È molto pacata Lady Hale, al secolo Brenda Marjorie Hale, baronessa di Richmond, decisamente british nel leggere il verdetto della Corte Suprema inglese sul caso del rinvio dei lavori del Parlamento il 24 settembre scorso.
Golfino nero e un’unica spilla a forma di ragno sulla spalla destra, la presidentessa della Suprema Corte scandisce una un verdetto inatteso, tranchant e tombale sul progetto politico di Boris Johnson. L’azione di coinvolgimento di Sua Maestà la regina Elisabetta nella Brexit messa in opera dal primo ministro è illegale.
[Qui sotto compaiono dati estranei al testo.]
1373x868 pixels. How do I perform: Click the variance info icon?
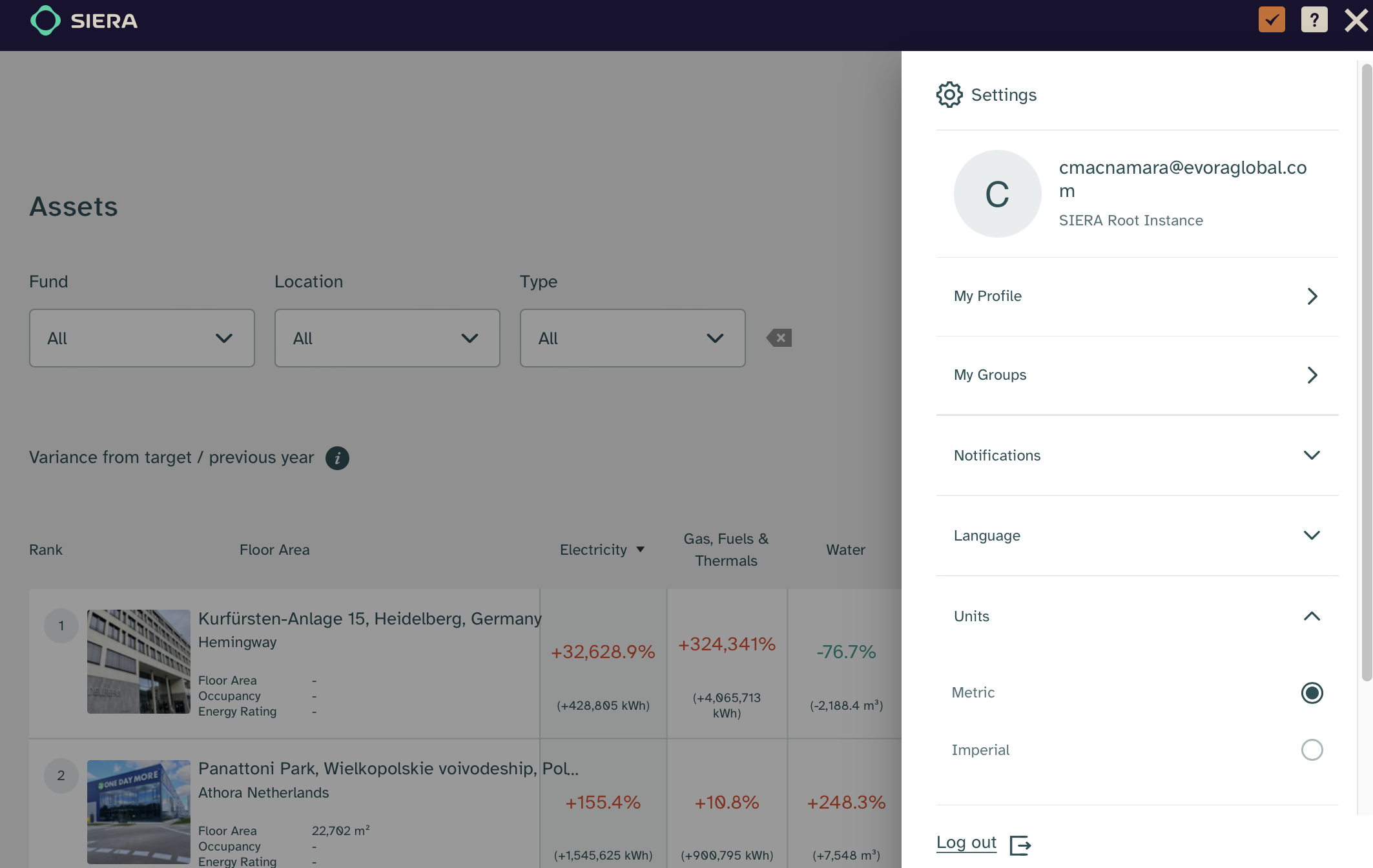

Il premier aveva chiesto e ottenuto la chiusura dei lavori parlamentari dai primi giorni di settembre fino al 14 ottobre, onde evitare ulteriori ritardi sull’attuazione di una Brexit che si prospetta sempre più hard, senza accordi bilaterali con l’Unione Europea.
La storica sentenza mette in imbarazzo anche la Regina Elisabetta, che formalmente non poteva andare contro la decisione del primo ministro, avallata anche dall’High Court, l’Alta corte inglese, lo scorso 6 settembre.
Eppure, la sentenza della presidentessa della Corte Suprema è chiara: «È impossibile per noi concludere, grazie alle evidenze che ci sono state poste che vi fosse una qualsiasi ragione per consigliare la Regina sul rinvio dei lavori parlamentari per cinque settimane […] ne segue che la decisione fosse illegale».
Lady Hale non è nuova a compiere gesti eclatanti in assoluta semplicità: di origini umili, è stata la prima donna a entrare nella Corte suprema inglese e la prima a esserne eletta presidente. Dal 1984 è entrata a far parte della Law Commission, l’organo predisposto alla legislazione inglese, promuovendo importanti riforme per la famiglia, la cura dei bambini e l’abuso domestico.
Nel 2004 diventa la prima donna a essere nominata Law Lord (non esiste un equivalente femminile del titolo) entrando alla Camera Alta come giudice supremo. È in questa occasione che crea il suo motto “omnia feminae aequissimae”: le donne sono uguali a tutto. Un’affermazione che vuole essere una crociata contro le disuguaglianze del sistema inglese non solo per quanto riguarda la questione di genere ma anche quella razziale, elemento cardine del femminismo intersezionale, di cui non sappiamo quanto sia a conoscenza Lady Hale.
Non solo ha denunciato il fatto che tutti i suoi colleghi si incontrassero in club esclusivi per soli uomini in cui discutevano degli affari lavorativi, ma ha anche combattuto per l’integrazione di giudici e avvocati di ogni etnia: «La legge, le professioni legali e le Corti – spiega – ci sono per servire l’intera popolazione, non solo una piccola sezione di quest’ultima: dovrebbe quindi essere il riflesso della popolazione per quanto possibile».
Famosa anche per le spille con cui ama decorarsi è stata rivoluzionaria anche per piccoli gesti e affermazioni: sorridere per la foto da Law Lord e contrastare l’utilizzo delle parrucche nelle corti inglesi come strumento per omologare un’idea di potere lontano dalla modernità del 21° secolo.
Ma non è stata l’unica donna in campo a ostacolare l’azione di Johnson.
Il merito è anche di Gina Nadira Miller, avvocata e attivista inglese. Nel 2016 ha posto le basi per la causa “Miller v Secretary of State for Exiting the European Union” che contestava l’autorità del governo inglese in merito alla Brexit senza approvazione del parlamento. A settembre 2019 è tornata nuovamente alla carica, avviando una causa contro il rinvio del parlamento inglese che ha portato la questione davanti prima all’High Court e successivamente alla Corte Suprema. A partire da queste sue campagne venne ricoperta da valanghe di insulti a sfondo sia sessuale sia razzista, avendo origini indiane e della Guyana. Accuse da cui si è difesa con la strada della legalità e senza tirarsi indietro.
Il combinato disposto tra i risvolti legali e la riapertura del Parlamento hanno riportato di corsa Boris Johnson a Westminster, dove in un accesissimo discorso ha invitato il parlamento a sfiduciarlo oppure a lasciarlo proseguire verso la Brexit entro il 31 ottobre, che comunque, a detta sua si farà.
E nonostante, come già titola il Telegraph, del genere delle attrici e degli attori in campo non dovrebbe interessarci niente, il giudice (o la giudica) Hale e l’avvocata Miller sono riuscite a ridisegnare lo sconcertante stereotipo della “donna forte” che riesce a far carriera nel solco tracciato dagli uomini che detengono il potere. Con forme e stili che non potrebbero essere più differenti, queste donne seguono un nuovo percorso, onorando il motto di Lady Hale “omnia feminae aequissimae”. Ogni donna è uguale a tutto e ogni donna deve poter tutto.